Ludwigia peploides glabrescens
 Illinois Wildflowers says "This perennial plant is ¾–2½' long. It either floats on water or sprawls across the ground. The stems are light green to red (often the latter), glabrous to sparsely pubescent, and terete. Alternate leaves along these stems are 1¼–3" long and ½–1" across; they are elliptic, oblong-elliptic, oblanceolate, or oblong-oblanceolate in shape and smooth along their margins. The leaves are usually glossy green in appearance, although sometimes they develop patches of red or yellow. ... The blooming period occurs from late spring to early fall, lasting several months. The flowers are diurnal.

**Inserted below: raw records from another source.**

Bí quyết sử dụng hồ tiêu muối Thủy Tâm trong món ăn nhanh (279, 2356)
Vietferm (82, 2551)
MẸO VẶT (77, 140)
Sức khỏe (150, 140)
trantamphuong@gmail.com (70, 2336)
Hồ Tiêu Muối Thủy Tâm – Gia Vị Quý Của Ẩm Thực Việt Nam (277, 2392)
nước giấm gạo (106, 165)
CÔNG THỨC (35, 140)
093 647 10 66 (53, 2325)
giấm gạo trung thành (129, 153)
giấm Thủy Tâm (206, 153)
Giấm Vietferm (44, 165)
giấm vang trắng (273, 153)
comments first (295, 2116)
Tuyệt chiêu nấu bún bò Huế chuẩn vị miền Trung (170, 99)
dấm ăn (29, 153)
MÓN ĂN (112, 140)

"The flowers are cross-pollinated primarily by bees, including honeybees, digger bees (Eucerine), and Halictid bees. Other visitors, such as flies and skippers, are less effective at cross-pollination. These insects obtain nectar and/or pollen from the flowers. Some insects feed destructively on Creeping Water Primrose. This includes the flea beetles, Altica litigata and Lysathia ludoviciana, and a leafhopper, Draeculacephala inscripta. The Mallard and possibly other ducks feed on the seed capsules. Because of the large dense colonies that this plant often forms, it provides good cover along shorelines for various insects, frogs, and other wetland wildlife."

We saw several box and snap turtles in and among the Water Primrose at Spaniard Creek Park.
If you haven't visited Spaniard Creek Park, this is a gorgeous time of year to walk along the water's edge as the trees enter their fall stage and drop acorns. There are very few campers now so walkers have plenty of room to roam and appreciate the beauty of Oklahoma fall.